Ancak 1971 darbesinden sonra TGC yönetimi gazetecilere ve yayıncılara yönelik sıkıyönetim sansürü ve ağır baskılar karşısında 24 Temmuz’u bayram olmaktan çıkarıyor “Geleneksel Gazeteciler Günü ve Basın Özgürlüğü İçin Mücadele Günü” olarak kabul ve ilan ediyor.
Şeffaflık ve basın özgürlüğü çağdaş demokrasilerin olmazsa olmazıdır. Çok sesli çağdaş bir toplum olabilmenin yolu, basın ve düşünceyi ifade özgürlüğünün önündeki engellerin kaldırılmasından geçiyor. İktidar ve muhalefetin basın ve düşünceyi ifade özgürlüğünü geliştirecek, toplumsal barışı ve kardeşliği oluşturacak bir tutum belirlemesine büyük ihtiyaç duyuluyor.
Bu zor koşullarda fedakarca çalışmayı sürdüren meslektaşlarımızla 24 Temmuz Basın Özgürlüğü İçin Mücadele Günü’nde dayanışma içinde olduğumuzu duyuruyoruz. Gazetecilerin düşünceleri ve haberleri nedeniyle hedef gösterilmediği, işten atılmadığı, gözaltına alınmadığı, tutuklanmadığı bir Türkiye istiyoruz.
TGC’nin açıklamasının tam metnine ulaşmak için tıklayın.
Türkiye Gazeteciler Sendikası (TGS) ise “24 Temmuz Basın Bayramı’nı kutlamıyoruz” başlıklı açıklamasında şu ifadeleri kullandı:
Sansürün kaldırılışının 111. yıldönümünde sansüre daha fazla maruz kaldığımız bir dönemden geçiyoruz.
Osmanlı’nın son döneminde, gazeteler sansür memurlarının kontrolünden geçtikten sonra yayımlanıyordu. 24 Temmuz 1908 tarihinde İkinci Meşrutiyet’in ilânından sonra bu uygulamaya son verildi.

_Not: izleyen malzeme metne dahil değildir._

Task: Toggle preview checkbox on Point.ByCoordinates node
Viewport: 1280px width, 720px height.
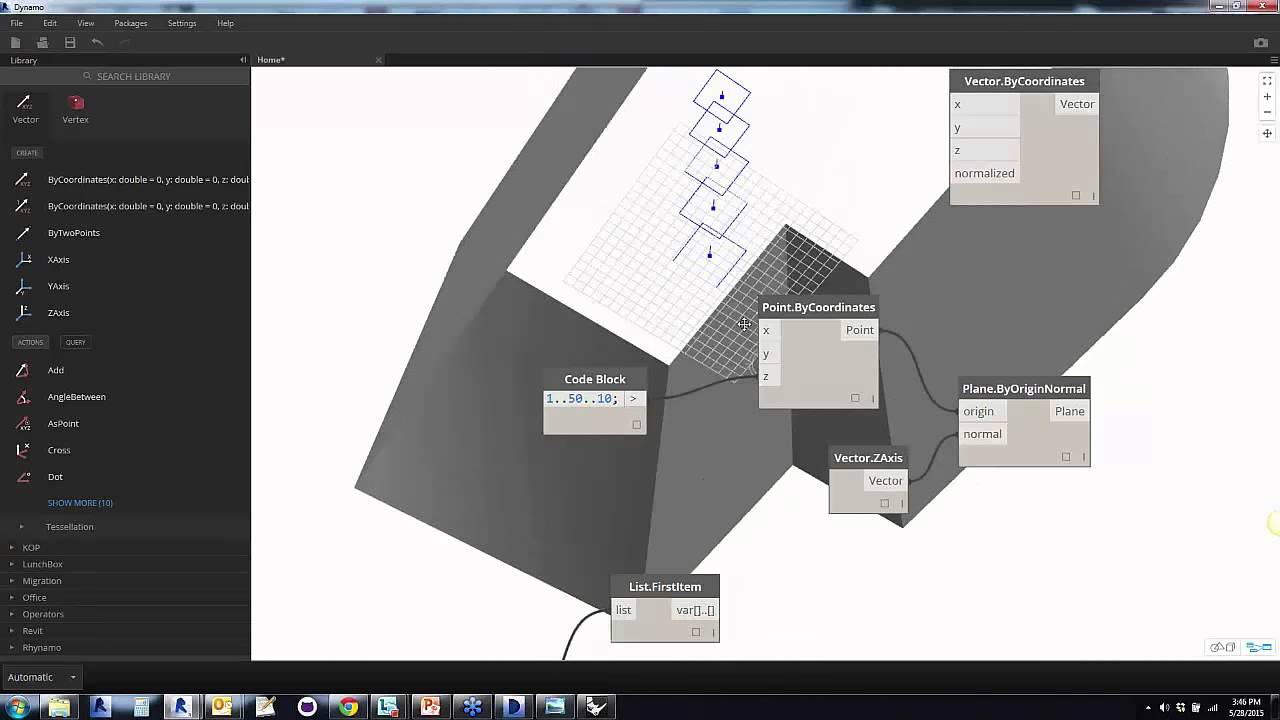Action: (855, 397)
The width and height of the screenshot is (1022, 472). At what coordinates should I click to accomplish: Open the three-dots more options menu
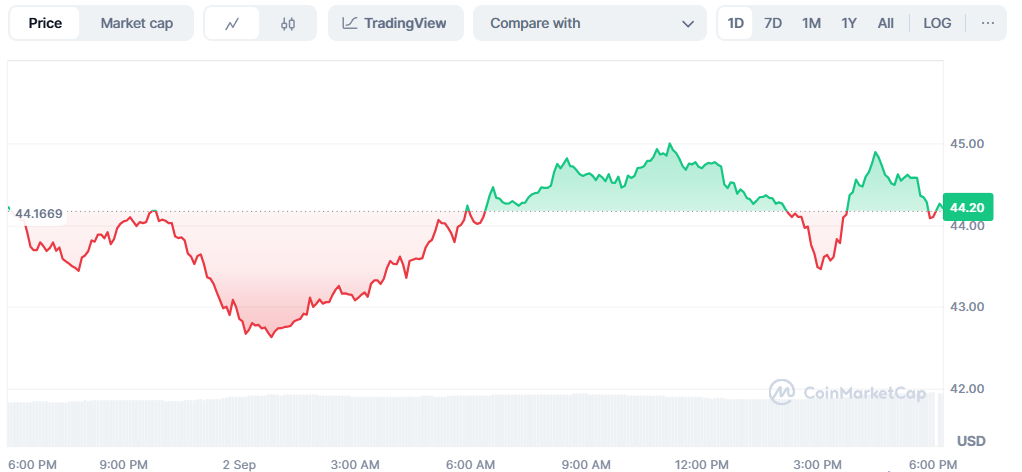pyautogui.click(x=988, y=23)
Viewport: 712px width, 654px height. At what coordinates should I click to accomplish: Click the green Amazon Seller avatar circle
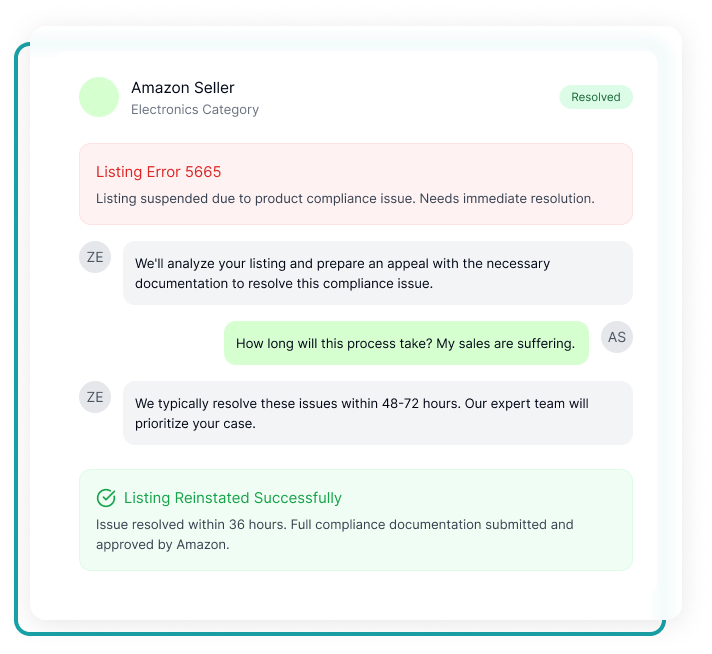pyautogui.click(x=99, y=97)
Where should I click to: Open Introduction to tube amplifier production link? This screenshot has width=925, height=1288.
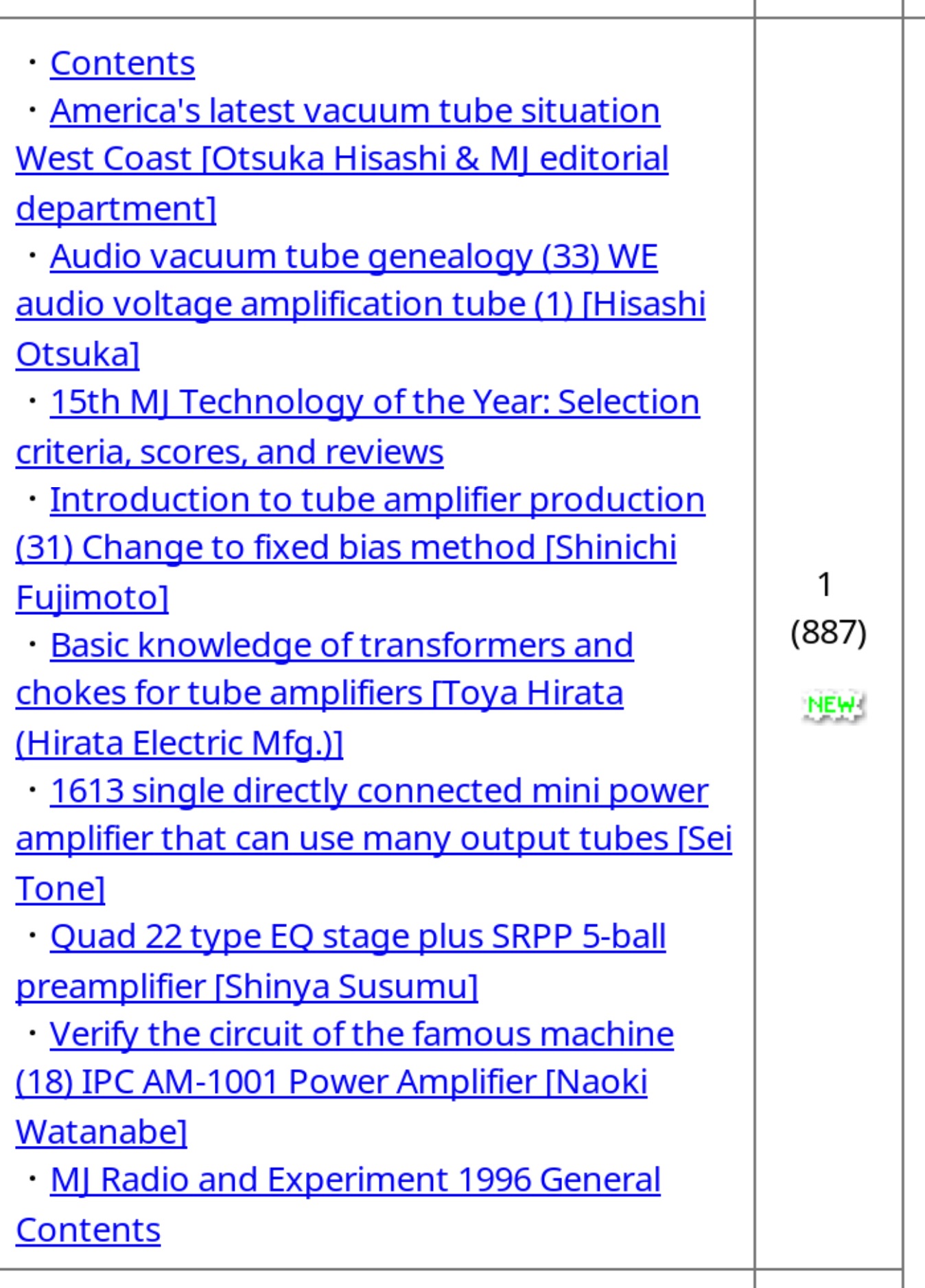coord(377,500)
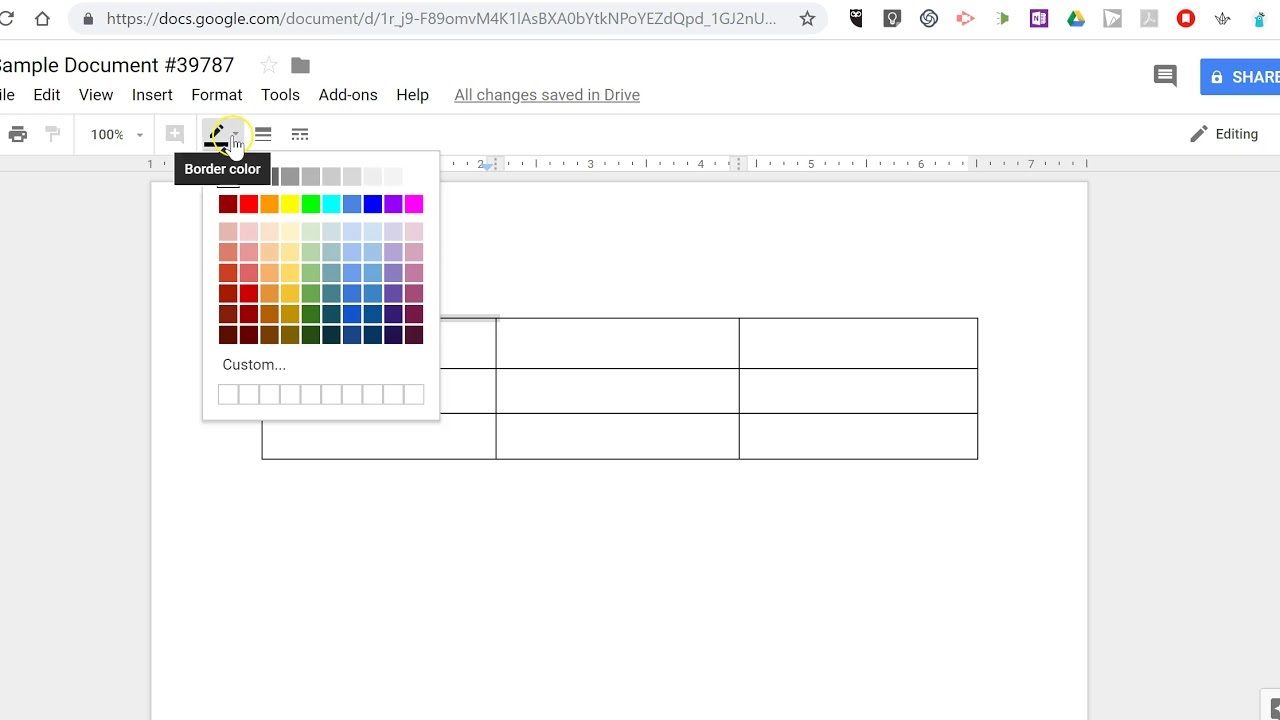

Türkiye basın tarihinde bu olay “sansürün kaldırılması” olarak adlandırıldı ve Basın Bayramı olarak kutlandı.111 yıl sonra bugün:
- 134 gazeteci cezaevinde,
- Türkiye, dünya basın özgürlüğü sıralamasında 157. sırada,
- 10 bini aşkın işsiz gazeteci var,
- Yüzlerce basın kartı iptal edilmiş durumda,
- Medyanın yüzde 95’i iktidar kontrolünde,
- İnternet gazetecileri güvencesiz,
- Yerel gazeteler resmi ilân kıskacında,
- Medya çalışanlarının çoğu sendikasız, toplu sözleşmesiz.
Türkiye bugün böyle bir baskı dönemini yaşıyorken ‘basın bayramı’ demek de o günü kutlamak da zül.
Unutulmamalı ki hükümet/patron sansürü kaldırılınca, gazeteciler üzerindeki baskılar son bulunca, cezaevlerindeki meslektaşlarımız özgür kalınca, medya dördüncü kuvvet olarak işlevini yine yerine getirebilince kazanan tüm Türkiye olacaktır.Bayram kutlayabildiğimiz günleri getirene kadar 24 Temmuz bizim için sadece tarihte bir gündür.
Gazeteciler haklarına, toplum haberine sahip çıktığında 24 Temmuz bayram olacaktır.